Data for this exercise:
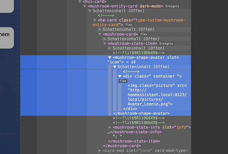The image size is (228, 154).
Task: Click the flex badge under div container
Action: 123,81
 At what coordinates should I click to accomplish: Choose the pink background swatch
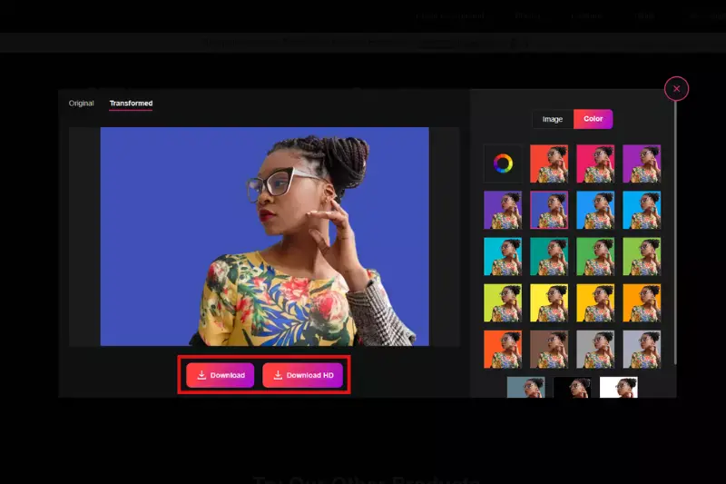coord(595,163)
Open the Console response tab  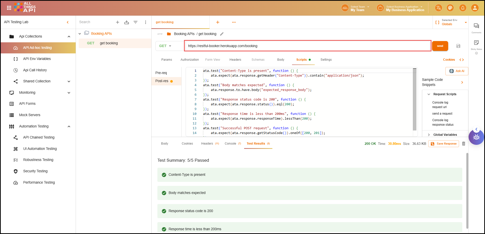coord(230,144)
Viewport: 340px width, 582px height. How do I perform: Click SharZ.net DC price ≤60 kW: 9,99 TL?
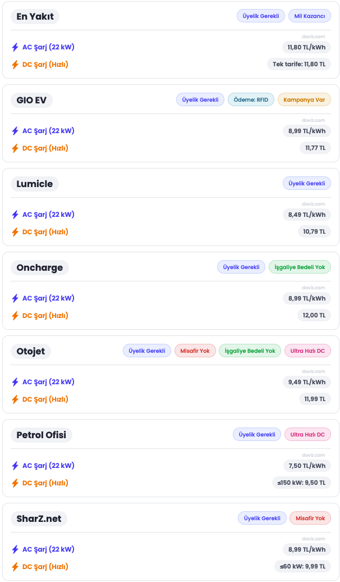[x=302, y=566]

...

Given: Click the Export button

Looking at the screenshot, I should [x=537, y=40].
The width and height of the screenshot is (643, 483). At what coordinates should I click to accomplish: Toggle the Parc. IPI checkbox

What to do: In the entries above, one line contains "Given: Click the Export button" and another contains "The width and". Reproduce exactly those two lines and the lines between them, nothing else.

Answer to this task:
Given: Click the Export button

Looking at the screenshot, I should [x=537, y=40].
The width and height of the screenshot is (643, 483). At what coordinates should I click to accomplish: Toggle the Parc. IPI checkbox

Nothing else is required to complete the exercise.